Il était une fois…
Une femme haïtienne et une huile qu'elle faisait chauffer.
Depuis aussi loin que je me souvienne, ma mère utilisait l’huile Maskriti. Elle la faisait brûler légèrement avant de masser nos ventres quand on avait mal, nos tempes quand la fièvre montait, ou nos cheveux quand ils avaient besoin d’un coup de pouce. À ma naissance, elle était là. Après mes accouchements aussi. Elle a accompagné mes enfants, dès leurs premières semaines, pour enlever les croûtes de lait, renforcer leurs racines et apaiser leur peau.
L'INGRATE
Puis j’ai grandi, et j’ai oublié. Oublié d’où je venais. Oublié les gestes simples. Oublié ce qui m’avait bercée, ce qui m’avait portée. J’ai voulu faire comme il faut. M’aligner. Suivre les routines, les conseils, les produits à la mode. J’ai voulu être cette version de moi que je croyais attendue. Lisse. Forte. Adaptée.
Mais la vie ne laisse pas toujours passer sans secousses. Le stress. Les hormones. Les nuits blanches. Les peines de l’âme que même le corps finit par traduire. Et mes cheveux… c’est eux qui ont parlé les premiers. Ils sont devenus ternes, fatigués, cassants. Comme si eux aussi, ne savaient plus où ils allaient. J’ai tiré, serré, étouffé sous mes foulards trop serrés.

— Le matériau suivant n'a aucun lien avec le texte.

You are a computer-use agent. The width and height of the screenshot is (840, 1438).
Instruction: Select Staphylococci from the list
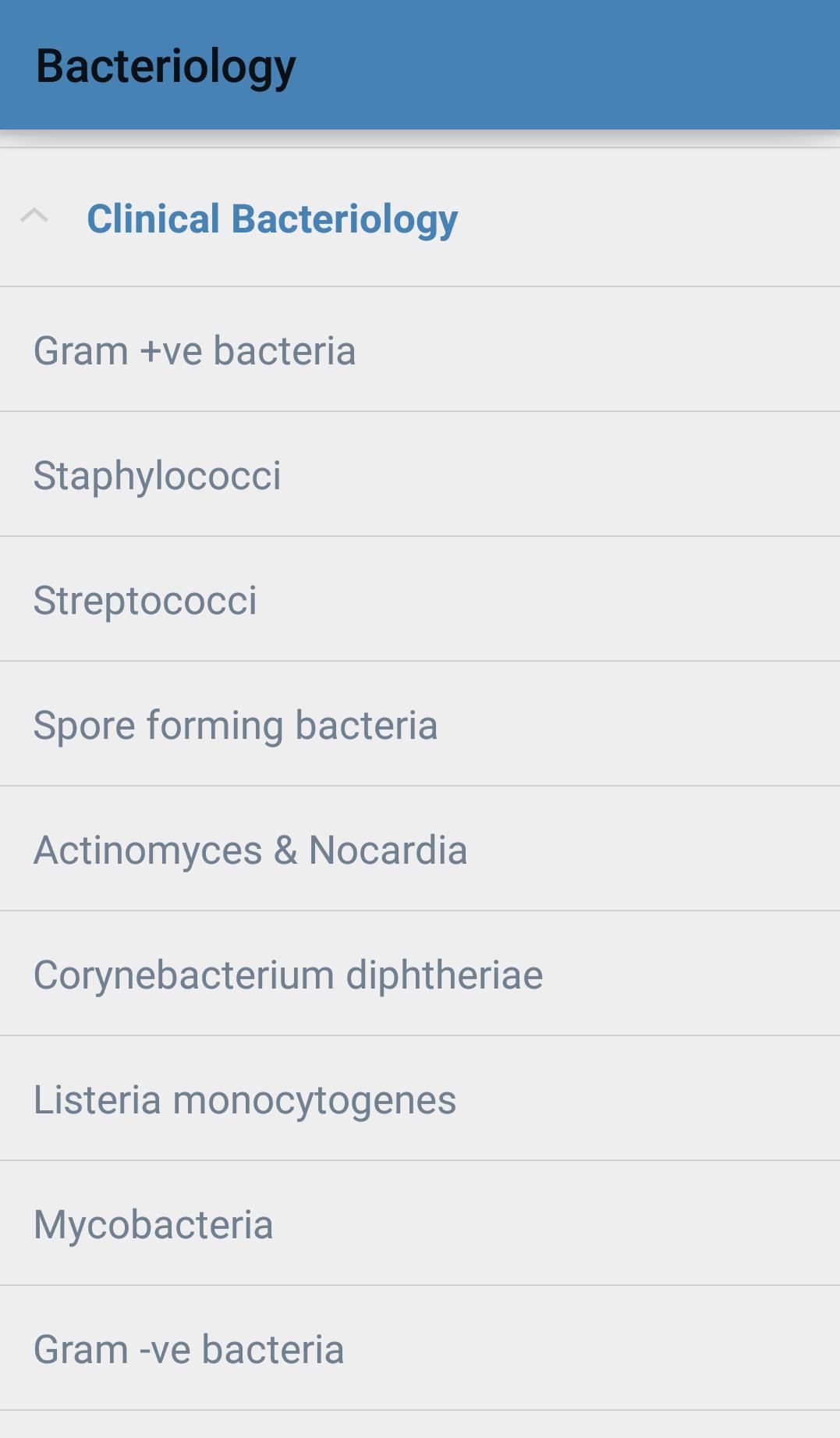tap(158, 475)
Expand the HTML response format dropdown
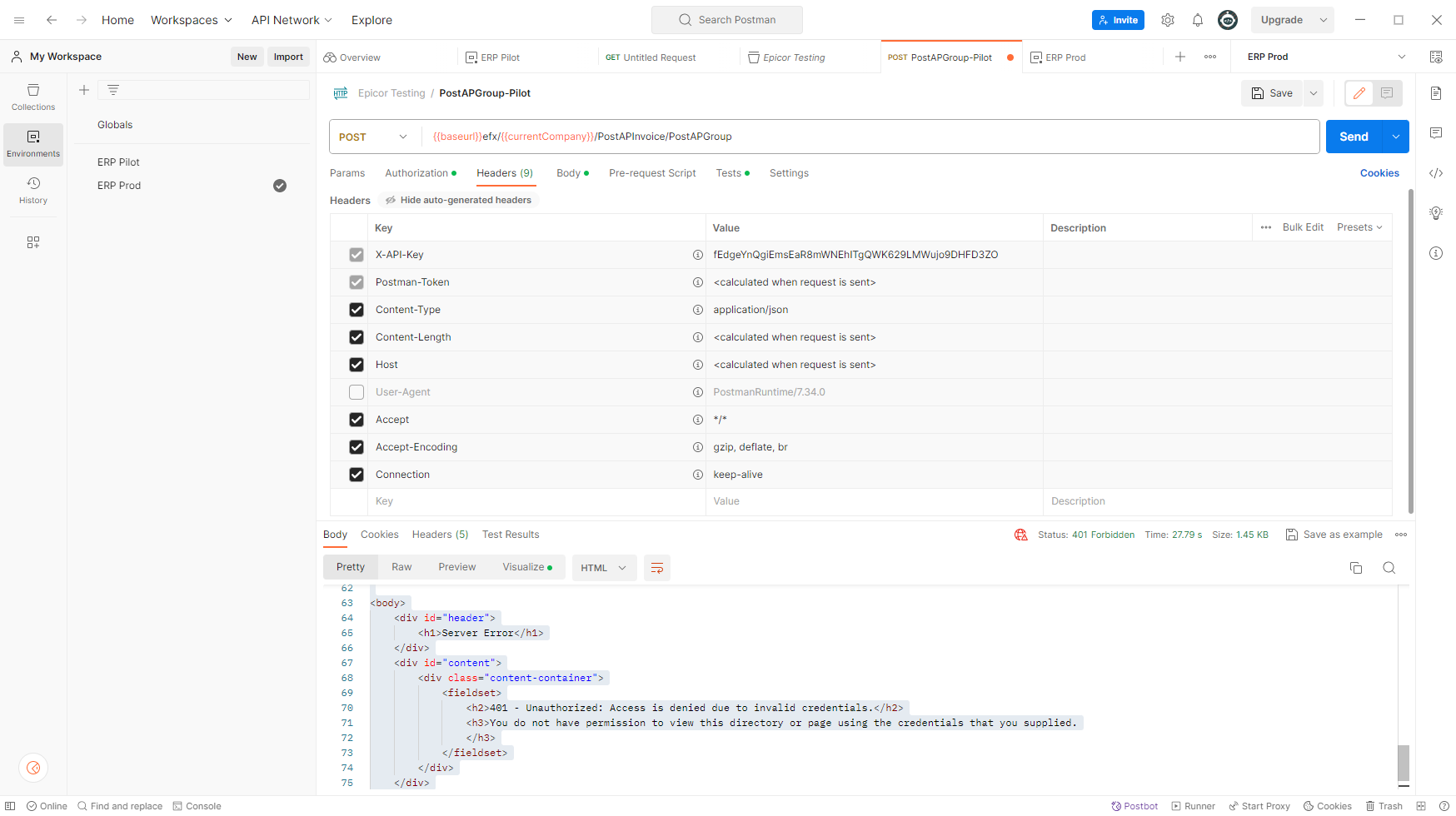1456x816 pixels. click(604, 568)
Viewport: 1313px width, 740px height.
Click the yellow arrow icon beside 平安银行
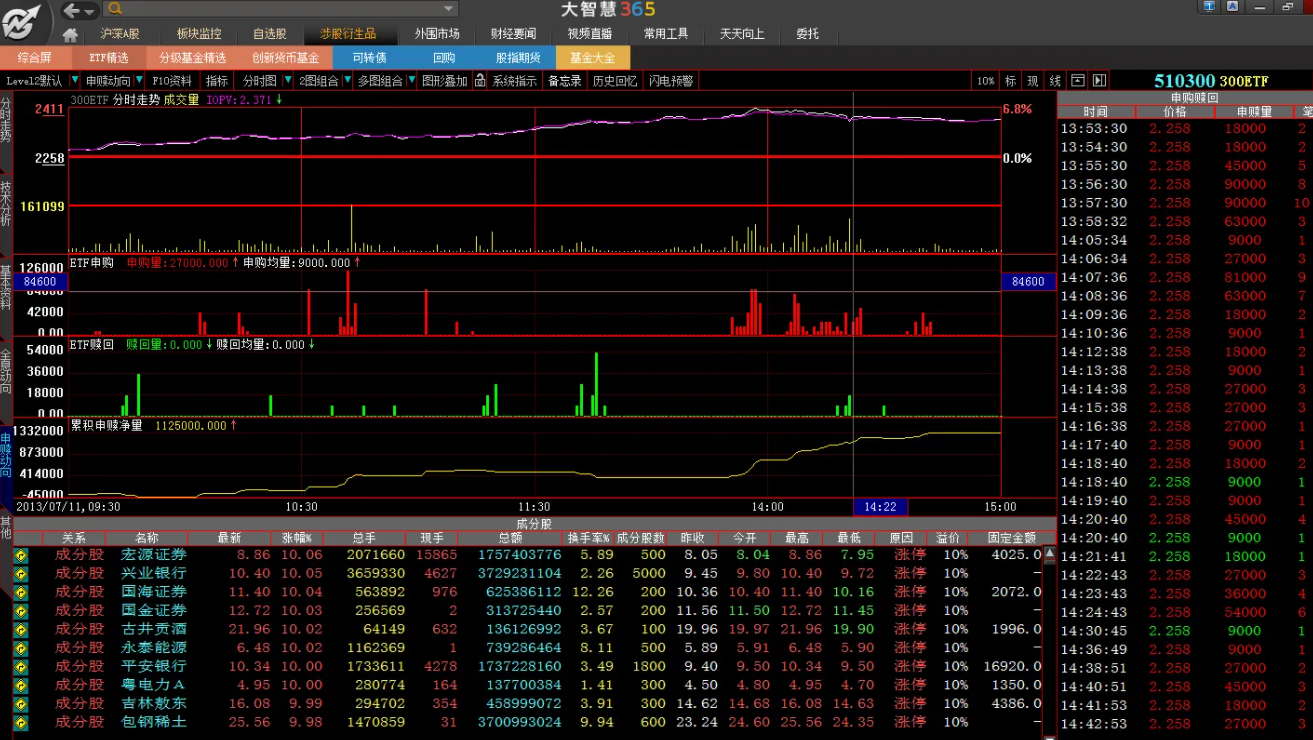click(x=21, y=666)
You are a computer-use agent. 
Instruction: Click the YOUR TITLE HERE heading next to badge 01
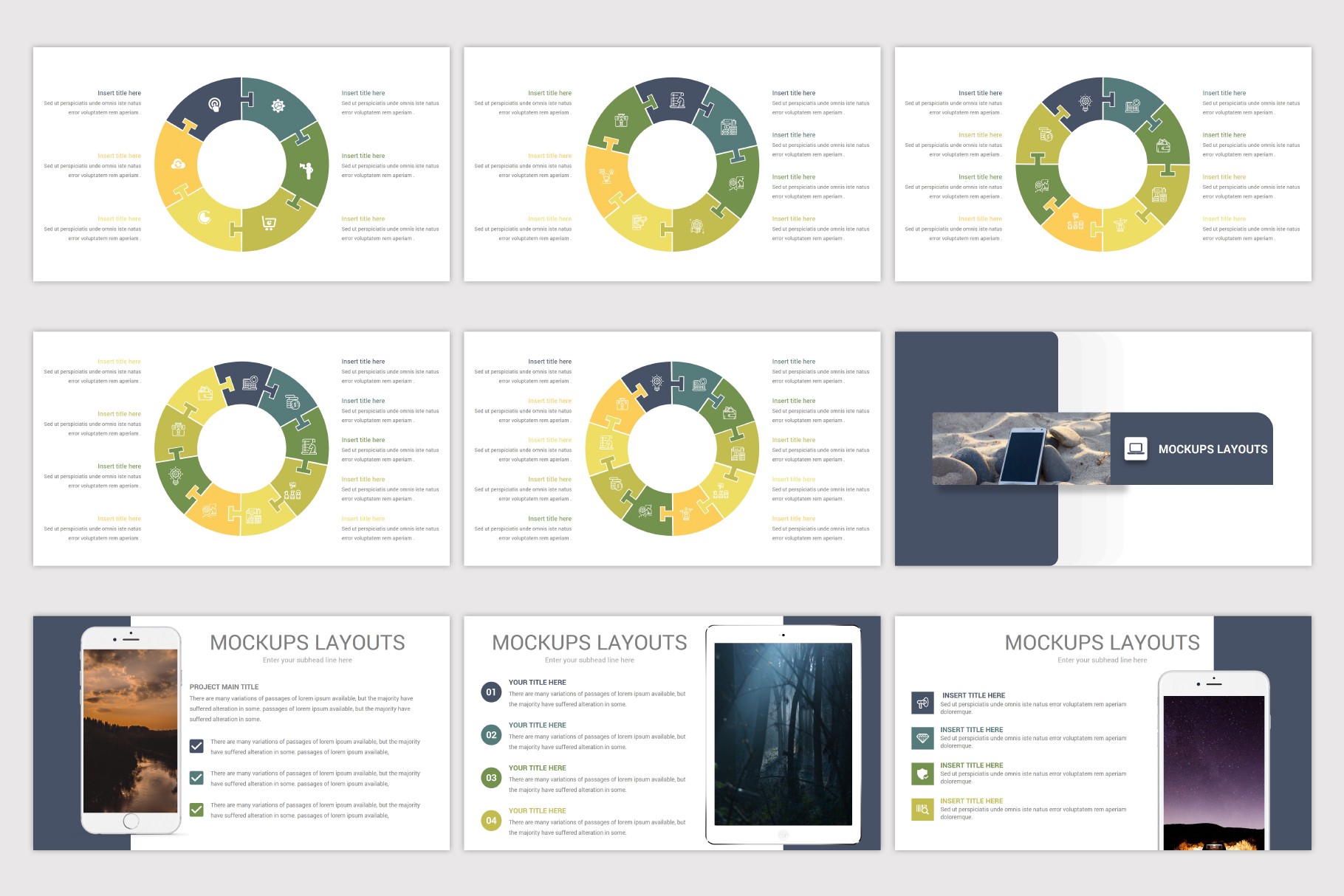coord(537,682)
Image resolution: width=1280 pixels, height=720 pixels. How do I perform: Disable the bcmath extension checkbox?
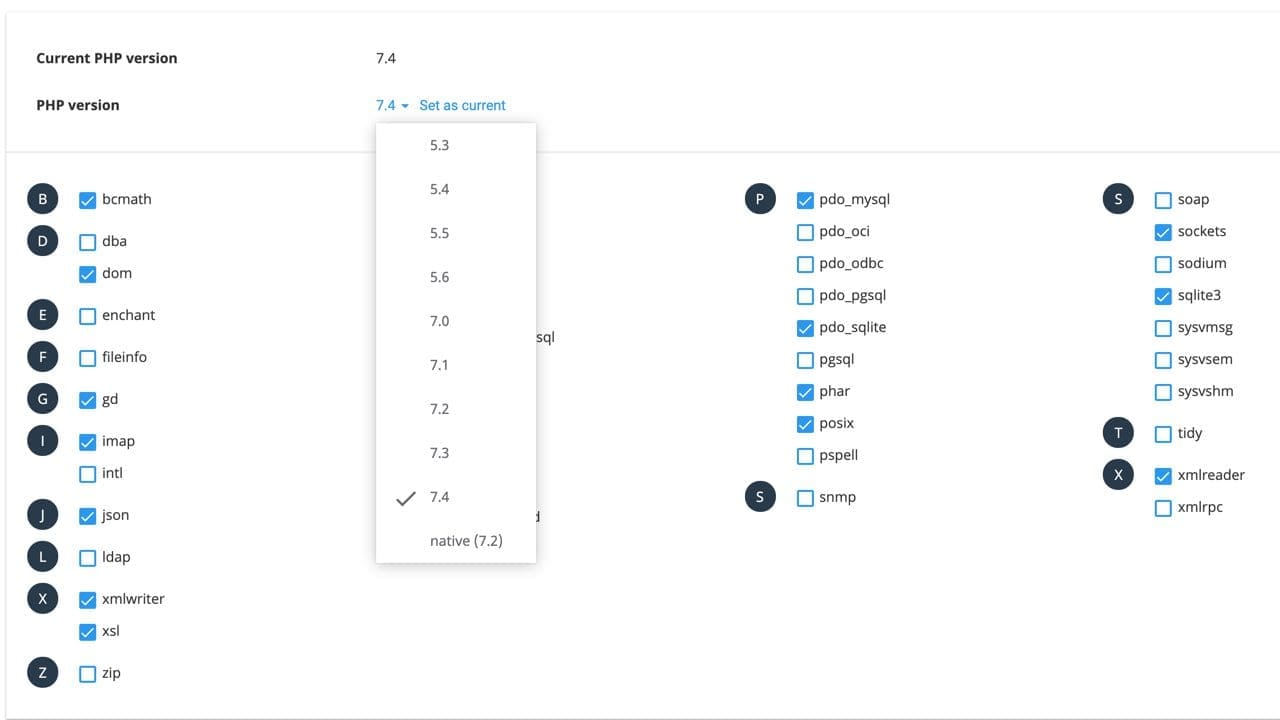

J’ai cherché des solutions partout. Dans les rayons, sur internet, dans les conseils d’autres femmes qui, comme moi, étaient un peu perdues.
Mais rien ne tenait. Rien ne vibrait. J’ai fini par me lasser. À force de ne pas me reconnaître, j’ai tout coupé.
L'HÉRITAGE
Au final, j’avais tout sous mes mains… et je ne le voyais pas. J’étais trop fatiguée pour m’occuper de moi. Trop occupée à tenir. Je massais mes enfants, je les soignais, je veillais sur leurs cheveux, sur leur peau, sur leurs petits corps encore neufs. Je prenais soin de mon mari, de tout le monde, sauf de moi.
J'étais fière de leur chevelure dense, vivante, et pleine de force mais honnêtement je n'avais pas cette volonté pour moi.
Et puis, un jour, mon mari a parlé. On a discuté longtemps, de fatigue, de responsabilités, de ce qu’on donne, de ce qu’on oublie. Et dans cette conversation, j’ai compris que le soin que je cherchais loin était déjà dans mes mains.
Je me suis replongée dans les gestes. Chauffer l’huile entre les paumes. Respirer son odeur fumée. Masser la tête, le cou… comme pour remettre le corps en place avant de remettre les cheveux en place. C’était un retour à moi. Un retour à mon corps. Et rapidement, mes cheveux ont suivi.
Lwil Maskriti n’a jamais été une tendance.
C’est un héritage. Un trésor pour ceux qui prennent le temps de l’apprécier.